TO DO =>
Copy out exactly the lines from the one with "This screenshot has width=348, height=757." through the last line of the listing below, both included, but none of the pictures.

┌─ EXCERPTED DATA

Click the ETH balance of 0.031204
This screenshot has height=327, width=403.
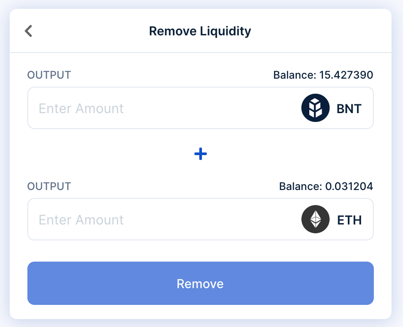click(x=326, y=186)
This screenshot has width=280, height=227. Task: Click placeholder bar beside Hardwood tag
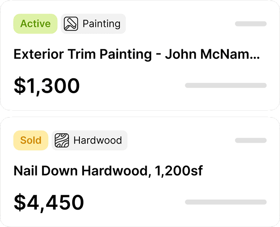pos(251,140)
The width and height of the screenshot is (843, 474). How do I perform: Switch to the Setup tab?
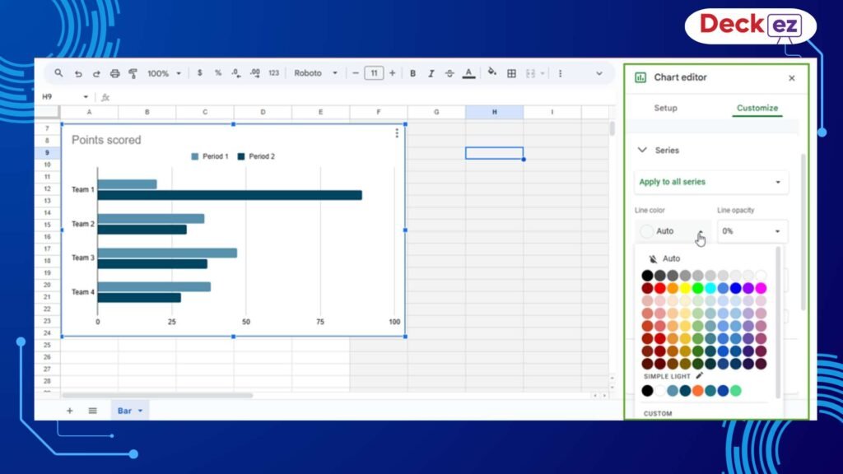[664, 108]
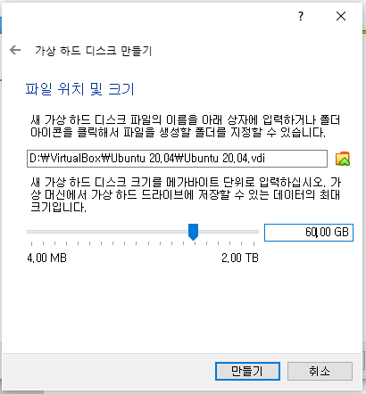The height and width of the screenshot is (394, 366).
Task: Click slider track left of the handle
Action: click(x=107, y=232)
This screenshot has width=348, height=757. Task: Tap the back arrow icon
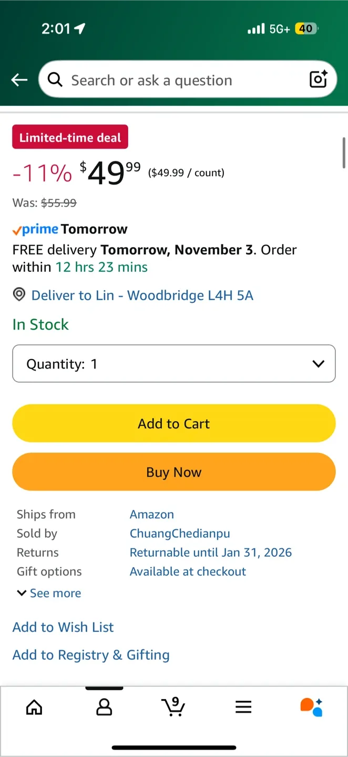click(x=19, y=80)
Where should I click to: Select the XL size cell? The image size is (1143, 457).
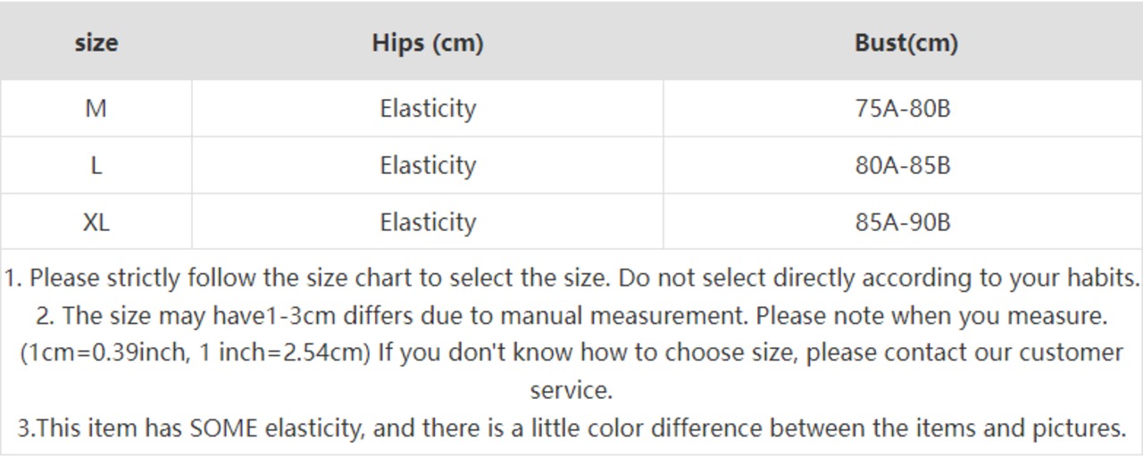pyautogui.click(x=96, y=221)
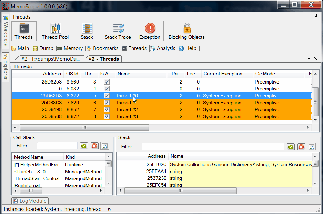The height and width of the screenshot is (214, 323).
Task: Clear the Call Stack filter (red X)
Action: [94, 146]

└─

EXERCISE RESULT =>
This screenshot has width=348, height=757. Task: Tap the back arrow icon
click(x=19, y=80)
Where should I click to: Select the XL size cell? The image size is (1143, 457).
pyautogui.click(x=96, y=221)
The height and width of the screenshot is (214, 323).
Task: Clear the Call Stack filter (red X)
Action: [94, 146]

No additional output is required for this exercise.